El origen de la herida sentimental de Roland está en Nantes. De ahí el inesperado corte en el montaje en casa de madame Emery (Anne Vernon) y la aparición del pasaje Pommeraye, como si de una invocación se tratara, mientras el plano anterior se cerraba lentamente sobre la mirada perdida de Roland. El travelling de medio minuto de duración por el piso superior del pasaje, ahora vacío, fragmenta la continuidad espacial del relato y funciona como un intruso en el organismo de la película. Así, en Los paraguas… se evoca Lola sin necesidad de recuperar sus imágenes, repitiendo de manera casi espectral el recorrido que hacían juntos Lola (Aimé) y Roland en la escena donde se encontraban por última vez, al tiempo que se recupera la melodía que acompaña a Roland en el primer film, reconvertida en el tema Recit de Cassard como leitmotiv de este personaje. Este travelling sobre el “vacío” puede leerse como una meditación sobre la persistencia de una aflicción sentimental. Una gravedad emocional que halla su correspondencia literal, física, en la robustez de las estatuas, al igual que en la firmeza del hierro forjado de las barandillas. Estamos también ante un plano pesado en lo formal debido a su barroquismo. El recorrido a través de la ostentosa escenografía se presenta como una antítesis de los livianos decorados casi de papel en los interiores de Cherburgo, y de lo etéreo de sus jóvenes enamorados –que en un momento célebre parecen levitar mientras caminan abrazados cantando Devant le garaje, la hoy mítica pieza de Legrand–.

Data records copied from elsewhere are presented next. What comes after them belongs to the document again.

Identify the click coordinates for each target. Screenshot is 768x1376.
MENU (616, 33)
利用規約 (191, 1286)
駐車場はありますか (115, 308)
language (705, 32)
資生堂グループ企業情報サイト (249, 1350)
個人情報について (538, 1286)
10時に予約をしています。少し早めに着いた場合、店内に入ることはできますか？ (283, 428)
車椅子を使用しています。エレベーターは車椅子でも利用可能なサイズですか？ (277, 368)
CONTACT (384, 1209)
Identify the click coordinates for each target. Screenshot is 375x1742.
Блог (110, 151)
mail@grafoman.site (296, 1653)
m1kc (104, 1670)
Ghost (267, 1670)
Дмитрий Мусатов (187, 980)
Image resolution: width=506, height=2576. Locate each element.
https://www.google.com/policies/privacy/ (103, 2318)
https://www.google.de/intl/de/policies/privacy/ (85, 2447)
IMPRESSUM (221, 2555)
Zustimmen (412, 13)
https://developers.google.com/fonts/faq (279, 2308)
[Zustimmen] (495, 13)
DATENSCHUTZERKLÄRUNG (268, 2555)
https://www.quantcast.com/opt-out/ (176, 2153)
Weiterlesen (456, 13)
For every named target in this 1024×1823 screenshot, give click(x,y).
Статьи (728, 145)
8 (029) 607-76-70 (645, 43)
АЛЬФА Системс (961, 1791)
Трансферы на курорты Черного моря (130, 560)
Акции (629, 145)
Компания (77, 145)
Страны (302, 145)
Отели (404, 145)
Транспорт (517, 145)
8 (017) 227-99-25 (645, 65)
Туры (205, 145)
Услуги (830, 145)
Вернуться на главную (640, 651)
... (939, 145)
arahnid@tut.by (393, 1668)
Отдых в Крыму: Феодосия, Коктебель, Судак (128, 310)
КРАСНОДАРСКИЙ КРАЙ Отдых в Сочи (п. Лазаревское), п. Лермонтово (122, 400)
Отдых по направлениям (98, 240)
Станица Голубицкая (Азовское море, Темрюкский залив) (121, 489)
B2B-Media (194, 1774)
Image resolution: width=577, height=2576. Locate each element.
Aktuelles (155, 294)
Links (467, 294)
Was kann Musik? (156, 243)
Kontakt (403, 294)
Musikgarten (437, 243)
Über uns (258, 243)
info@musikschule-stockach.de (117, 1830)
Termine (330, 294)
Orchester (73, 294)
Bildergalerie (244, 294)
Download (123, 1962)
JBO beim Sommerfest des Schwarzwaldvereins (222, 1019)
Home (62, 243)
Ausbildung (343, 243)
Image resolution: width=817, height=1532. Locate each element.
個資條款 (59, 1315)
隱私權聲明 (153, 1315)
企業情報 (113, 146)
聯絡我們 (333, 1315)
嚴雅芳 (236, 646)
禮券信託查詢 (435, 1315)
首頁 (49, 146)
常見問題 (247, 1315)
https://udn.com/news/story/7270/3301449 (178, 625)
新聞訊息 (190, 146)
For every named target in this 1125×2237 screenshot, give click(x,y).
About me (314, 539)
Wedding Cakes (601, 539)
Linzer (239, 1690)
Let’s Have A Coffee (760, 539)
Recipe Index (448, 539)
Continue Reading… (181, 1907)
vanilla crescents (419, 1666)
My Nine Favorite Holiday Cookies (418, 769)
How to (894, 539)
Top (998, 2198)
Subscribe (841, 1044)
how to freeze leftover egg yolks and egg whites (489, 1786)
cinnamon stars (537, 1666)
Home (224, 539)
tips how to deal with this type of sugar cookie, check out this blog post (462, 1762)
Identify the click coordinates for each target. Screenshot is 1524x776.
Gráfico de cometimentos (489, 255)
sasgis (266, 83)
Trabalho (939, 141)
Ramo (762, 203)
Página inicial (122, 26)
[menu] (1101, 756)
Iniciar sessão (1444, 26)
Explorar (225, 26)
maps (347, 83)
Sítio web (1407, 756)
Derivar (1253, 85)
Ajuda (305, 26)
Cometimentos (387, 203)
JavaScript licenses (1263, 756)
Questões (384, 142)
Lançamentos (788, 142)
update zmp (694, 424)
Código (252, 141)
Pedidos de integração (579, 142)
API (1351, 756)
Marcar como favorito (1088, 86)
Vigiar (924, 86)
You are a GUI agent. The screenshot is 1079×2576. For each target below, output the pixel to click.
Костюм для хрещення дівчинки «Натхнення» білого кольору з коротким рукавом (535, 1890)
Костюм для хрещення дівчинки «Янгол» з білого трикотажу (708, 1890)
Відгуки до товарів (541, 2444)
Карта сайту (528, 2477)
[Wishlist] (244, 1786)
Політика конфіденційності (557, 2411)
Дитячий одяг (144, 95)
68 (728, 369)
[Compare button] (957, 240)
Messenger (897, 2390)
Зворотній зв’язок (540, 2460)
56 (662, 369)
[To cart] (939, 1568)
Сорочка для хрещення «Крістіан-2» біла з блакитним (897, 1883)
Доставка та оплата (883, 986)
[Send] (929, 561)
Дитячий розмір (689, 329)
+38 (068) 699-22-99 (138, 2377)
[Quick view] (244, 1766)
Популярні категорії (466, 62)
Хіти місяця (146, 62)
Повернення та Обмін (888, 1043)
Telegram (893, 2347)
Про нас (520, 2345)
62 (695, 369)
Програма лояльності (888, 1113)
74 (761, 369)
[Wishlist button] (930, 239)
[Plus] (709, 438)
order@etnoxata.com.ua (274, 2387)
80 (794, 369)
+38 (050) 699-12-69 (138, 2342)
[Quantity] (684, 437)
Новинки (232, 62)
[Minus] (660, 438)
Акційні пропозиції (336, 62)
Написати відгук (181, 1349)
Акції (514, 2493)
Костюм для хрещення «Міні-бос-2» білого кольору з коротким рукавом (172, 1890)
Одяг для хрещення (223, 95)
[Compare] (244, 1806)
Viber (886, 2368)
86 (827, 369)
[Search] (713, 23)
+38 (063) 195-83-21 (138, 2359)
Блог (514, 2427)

Si entre las estructuras narrativas de Lola y Los paraguas… ya se pueden desenmadejar innumerables ecos entre los personajes, este mismo mallado de variaciones y permutaciones en las hipótesis de sus destinos se expande al resto de la filmografía de Demy. Dos décadas después, la galería reaparece en una de sus últimas obras, Una habitación en la ciudad (1982), esta vez como sombrío escenario de una sangrienta trama. Quizá no sea casual que la cámara y el punto de vista de la acción no se trasladen en ningún momento a la planta superior del pasaje, preservando así intacto el plúmbeo recuerdo de la melancolía.